Nos démons
16 septembre, 2014« J’ai l’impression, qu’au fond de mon être, j’ai quelque chose à dire sur quoi je n’arrive à mettre des mots. C’est assez frustrant. »
« Ce sont vos forces de créativité, certainement. On a tous quelque chose à apporter au monde. Encore faut-il le découvrir. Il y en a qui passe à côté de leur potentiel pendant toute une vie. Vous avez essayé le sport ? »
« J’ai toujours été dispensé de gym au lycée. Alors le sport… Même quand je joue à la pétanque, j’ai la sensation de ne pas utiliser toutes mes facultés de concentration. »
« Et la peinture ? »
« J’ai produis des barbouillages affligeants de nullité. Je n’ai pas d’inspiration. J’en suis toujours à essayer de reproduire une maison provençale au milieu d’un champ de lavande. »
« Et la littérature ? »
« Catastrophique. J’ai rédigé un livre. Je n’arrive même pas à le relire moi-même. C’est effarant de platitude. J’y ai mis toute l’eau rose dont je disposais. »

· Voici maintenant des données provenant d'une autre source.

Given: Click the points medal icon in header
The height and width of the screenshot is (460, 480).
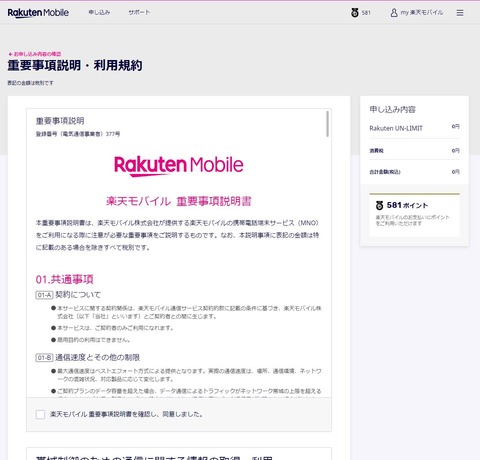Looking at the screenshot, I should point(355,13).
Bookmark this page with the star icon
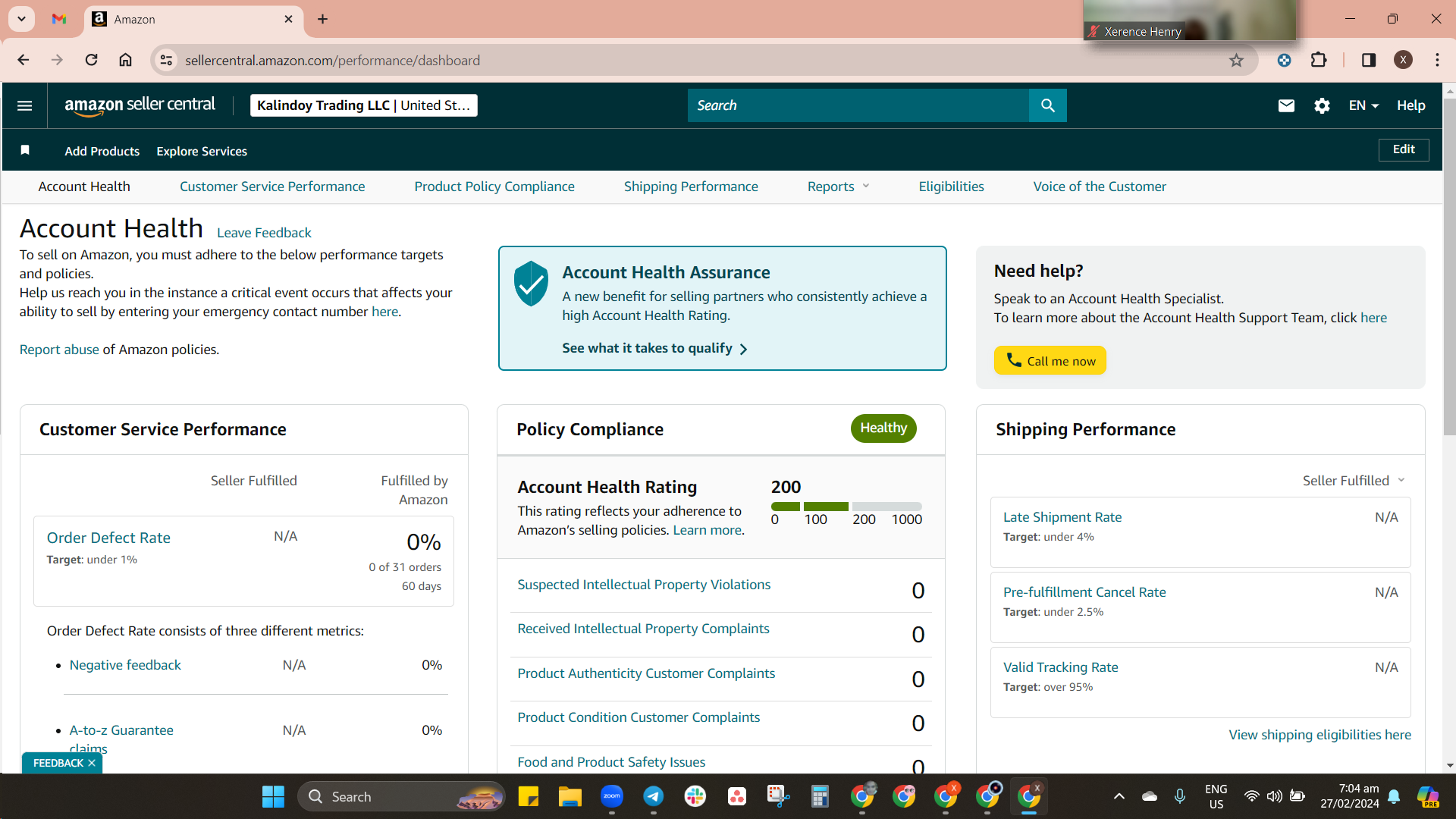Viewport: 1456px width, 819px height. 1236,60
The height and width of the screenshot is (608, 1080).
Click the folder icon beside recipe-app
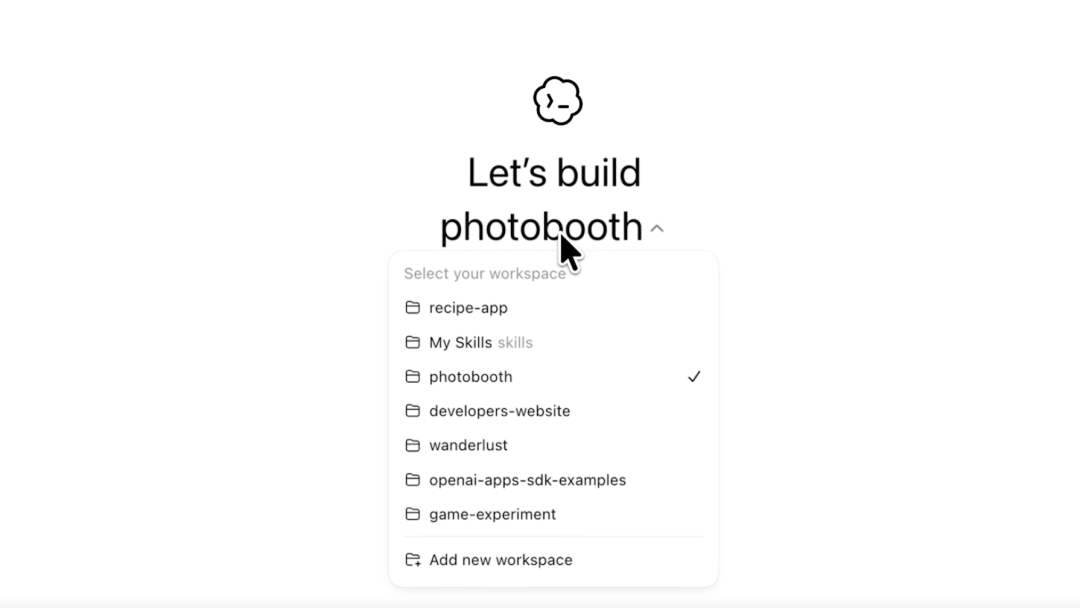click(x=413, y=307)
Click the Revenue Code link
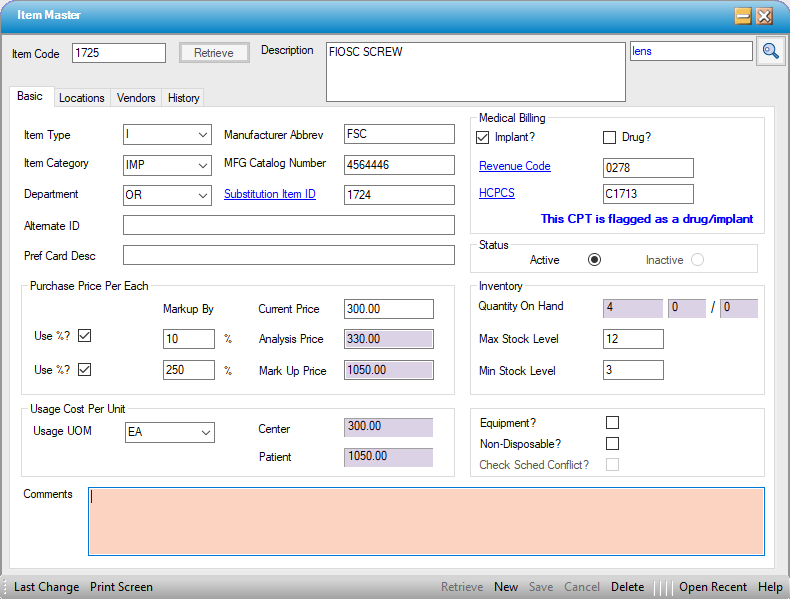 (x=515, y=166)
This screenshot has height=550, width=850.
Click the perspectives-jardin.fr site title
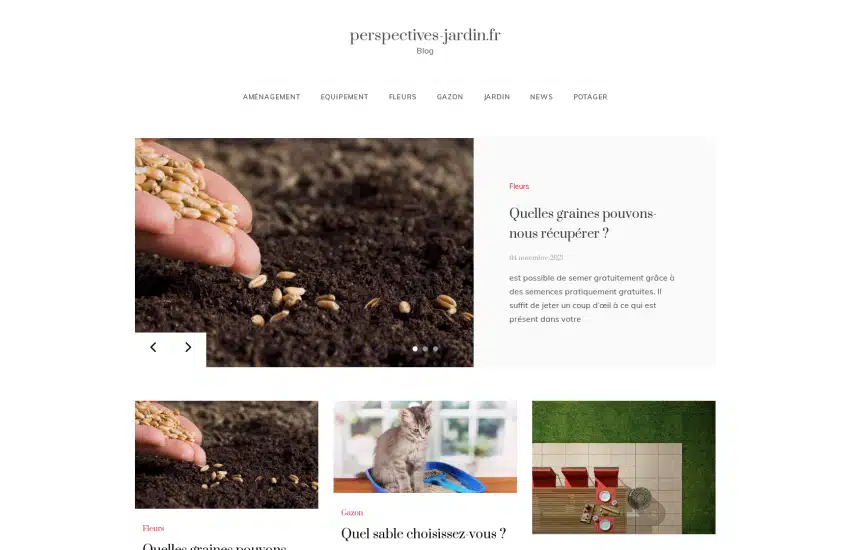[x=425, y=35]
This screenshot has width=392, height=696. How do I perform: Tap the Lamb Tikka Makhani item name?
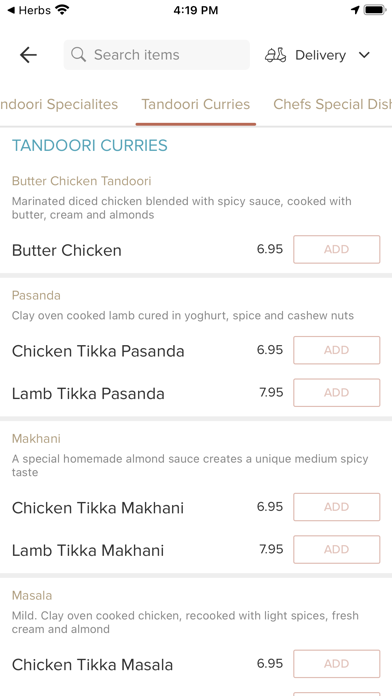point(88,550)
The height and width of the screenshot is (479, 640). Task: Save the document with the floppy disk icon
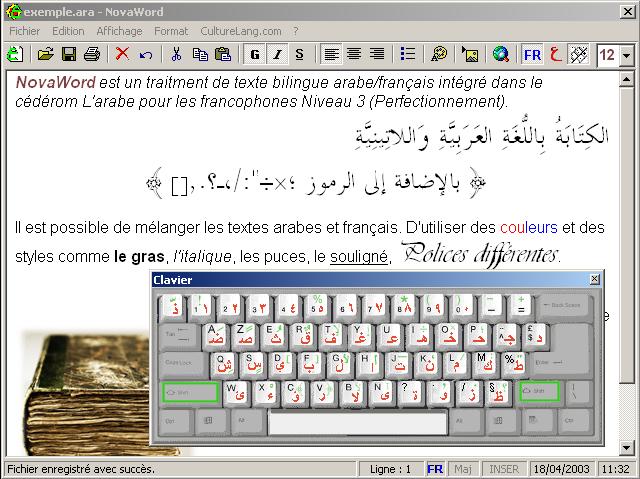[69, 54]
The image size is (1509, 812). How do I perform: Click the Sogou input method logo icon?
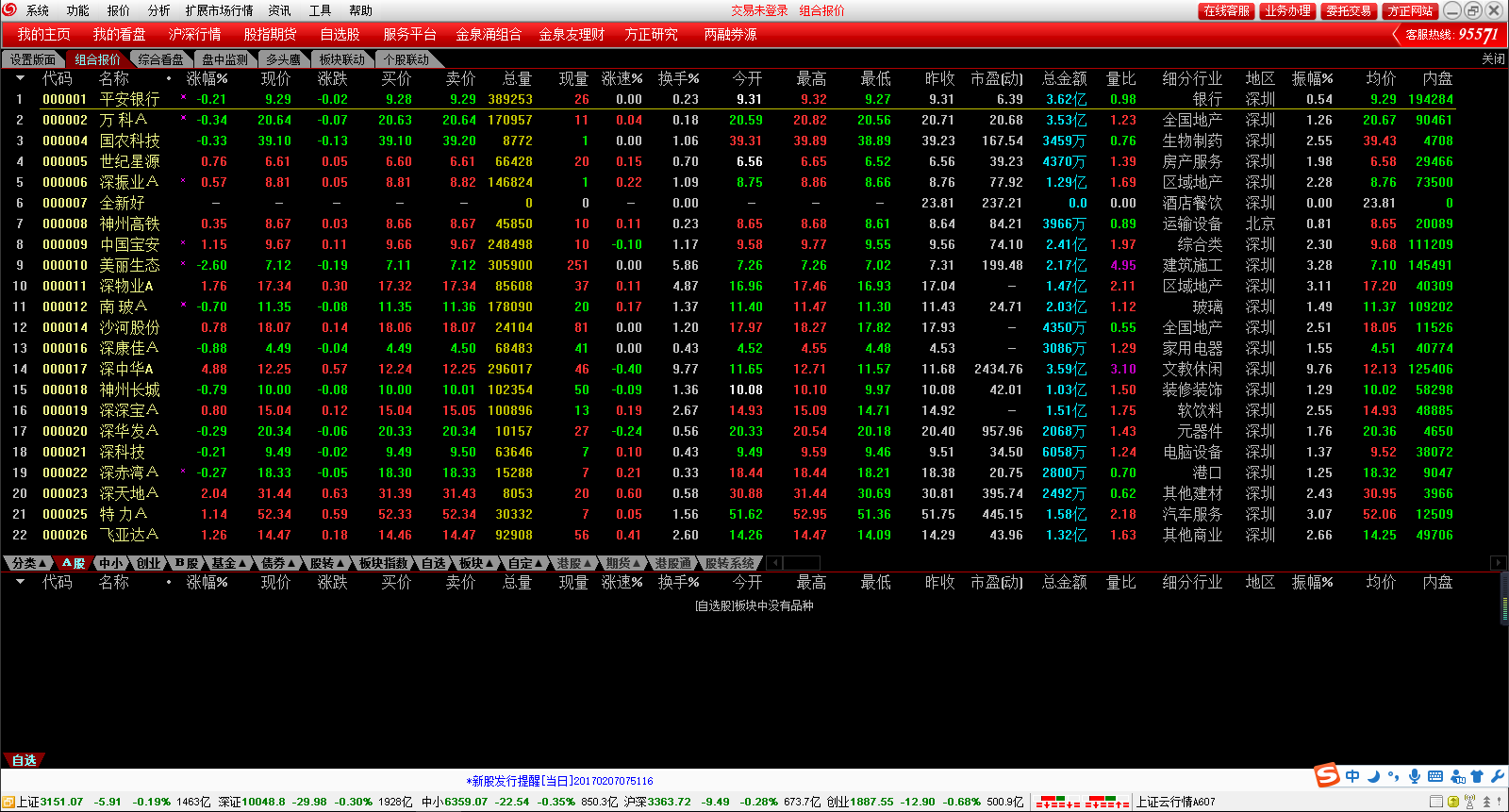1328,775
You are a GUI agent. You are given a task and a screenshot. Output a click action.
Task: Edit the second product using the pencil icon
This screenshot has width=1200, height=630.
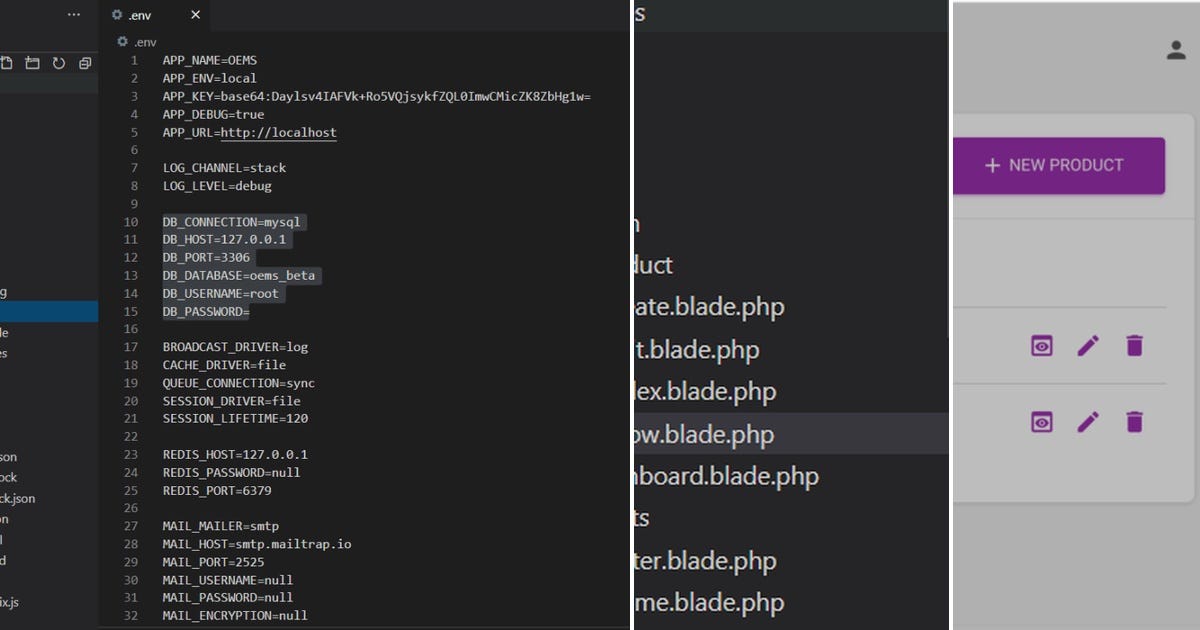click(1087, 422)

« Il faut vous lâcher. Vous n’exprimerez rien si vous ne vous mettez pas dans un état second, proche de la folie douce. C’est là que vous trouverez de l’inspiration. »
« Bof… quand je chantonne pour me détendre un peu, ça énerve Ginette. »
« En fait, les forces obscures que nous portons en chacun de nous et qui sont si difficiles à exprimer, c’est tout simplement l’envie d’être aimé pour ce que nous sommes. Votre mas provençal au milieu de la lavande ne vous satisfait pas parce qu’ils sont nuls au plan technique, mais aussi et surtout parce que ce n’est pas vous, et que personne n’admirera un truc qui ne vous ressemble pas. »
« C’est profond ce que vous dites là. Il faut donc découvrir ce que l’on est avant de le restituer. Mais si je suis le diable ? »
« C’est bien le problème. En général, les gens évitent de se demander qui ils sont de peur de trouver plusieurs personnes et notamment de se trouver en présence d’une personne satanique. Ceci dit, sur le plan de l’expression des sentiments enfouis, le diable est un très bon moteur. Si vous n’êtes pas diabolique, on vous aimera moins, vous serez moins intéressant pour les autres. On ne fait pas de peinture ou de littérature avec de bons sentiments. Si Picasso ou Dali n’avaient pas été agités de pensées déviantes, ils n’auraient pas été Picasso ou Dali. Si j’ose dire, il faut être assez malin pour découvrir le Malin qui est en nous.»
« Bon, je vais essayer de parler à mon diable. Je ne sais pas si Ginette va être d’accord. »
« Euh… c’est pas grave. Elle sera peut-être ravie de découvrir votre originalité. N’oubliez pas que si vous déchainez les forces cachées de votre créativité, vous pouvez vous attendre à tout. Vous pouvez produire un livre ou un tableau qui ressemble aux flammes de l’enfer, ou alors quelque chose qui décrit la routine des jours. La peinture ou la littérature du banal, ça existe aussi ! »
« Donc, il faut être original, mais pas trop. »
« L’important, c’est d’avoir un regard. Certains ont même transformé en œuvres d’art des choses apparemment laides pour ceux qui n’ont pas déchainé les forces diaboliques qu’ils portent en eux. »
« Euh… Je crois que je vais commencer par améliorer ma maison au milieu de la lavande. Mon démon personnel ne me parle pas beaucoup en ce moment. »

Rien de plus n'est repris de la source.